** Task statement **
Pick out every line of the entries below where "three" occurs, and copy those lines.

Stored items from a collection:
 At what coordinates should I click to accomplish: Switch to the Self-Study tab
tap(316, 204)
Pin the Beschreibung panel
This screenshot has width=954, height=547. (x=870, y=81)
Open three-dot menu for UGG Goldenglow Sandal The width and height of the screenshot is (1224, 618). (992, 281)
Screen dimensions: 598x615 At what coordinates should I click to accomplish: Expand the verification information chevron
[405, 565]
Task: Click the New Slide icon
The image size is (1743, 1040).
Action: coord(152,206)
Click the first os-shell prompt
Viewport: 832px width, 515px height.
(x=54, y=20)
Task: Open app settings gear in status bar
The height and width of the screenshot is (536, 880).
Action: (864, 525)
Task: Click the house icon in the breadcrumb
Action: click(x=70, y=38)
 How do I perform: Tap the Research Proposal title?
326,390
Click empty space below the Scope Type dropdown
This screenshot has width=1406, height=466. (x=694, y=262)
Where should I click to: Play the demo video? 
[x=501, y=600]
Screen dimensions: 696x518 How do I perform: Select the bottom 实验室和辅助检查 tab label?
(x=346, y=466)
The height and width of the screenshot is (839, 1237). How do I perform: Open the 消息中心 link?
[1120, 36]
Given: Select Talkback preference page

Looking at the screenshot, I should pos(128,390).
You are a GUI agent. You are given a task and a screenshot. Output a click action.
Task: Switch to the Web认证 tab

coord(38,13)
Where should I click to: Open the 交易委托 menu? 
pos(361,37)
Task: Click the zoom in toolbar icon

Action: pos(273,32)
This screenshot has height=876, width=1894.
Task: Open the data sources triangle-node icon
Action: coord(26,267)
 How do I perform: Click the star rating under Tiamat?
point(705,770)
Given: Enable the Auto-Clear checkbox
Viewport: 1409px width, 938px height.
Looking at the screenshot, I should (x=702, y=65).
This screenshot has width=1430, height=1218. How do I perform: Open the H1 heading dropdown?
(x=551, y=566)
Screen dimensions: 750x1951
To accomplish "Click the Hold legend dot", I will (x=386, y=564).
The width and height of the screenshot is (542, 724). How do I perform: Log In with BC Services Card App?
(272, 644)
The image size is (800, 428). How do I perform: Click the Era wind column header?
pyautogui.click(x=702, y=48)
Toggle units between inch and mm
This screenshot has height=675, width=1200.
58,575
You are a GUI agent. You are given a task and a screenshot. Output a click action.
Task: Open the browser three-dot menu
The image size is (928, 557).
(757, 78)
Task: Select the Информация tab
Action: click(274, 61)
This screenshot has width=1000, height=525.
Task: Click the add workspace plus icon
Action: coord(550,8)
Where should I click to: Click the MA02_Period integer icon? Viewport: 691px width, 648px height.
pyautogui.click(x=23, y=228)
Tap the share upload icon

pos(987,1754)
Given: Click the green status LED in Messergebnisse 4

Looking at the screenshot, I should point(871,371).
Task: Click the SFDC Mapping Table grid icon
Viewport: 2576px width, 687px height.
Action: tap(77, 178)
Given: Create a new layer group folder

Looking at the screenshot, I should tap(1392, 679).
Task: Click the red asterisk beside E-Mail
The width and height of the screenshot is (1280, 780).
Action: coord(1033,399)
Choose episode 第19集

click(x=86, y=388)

** Answer section **
Open three-dot menu for UGG Goldenglow Sandal The width and height of the screenshot is (1224, 618). (992, 281)
Task: Open the browser three-dot menu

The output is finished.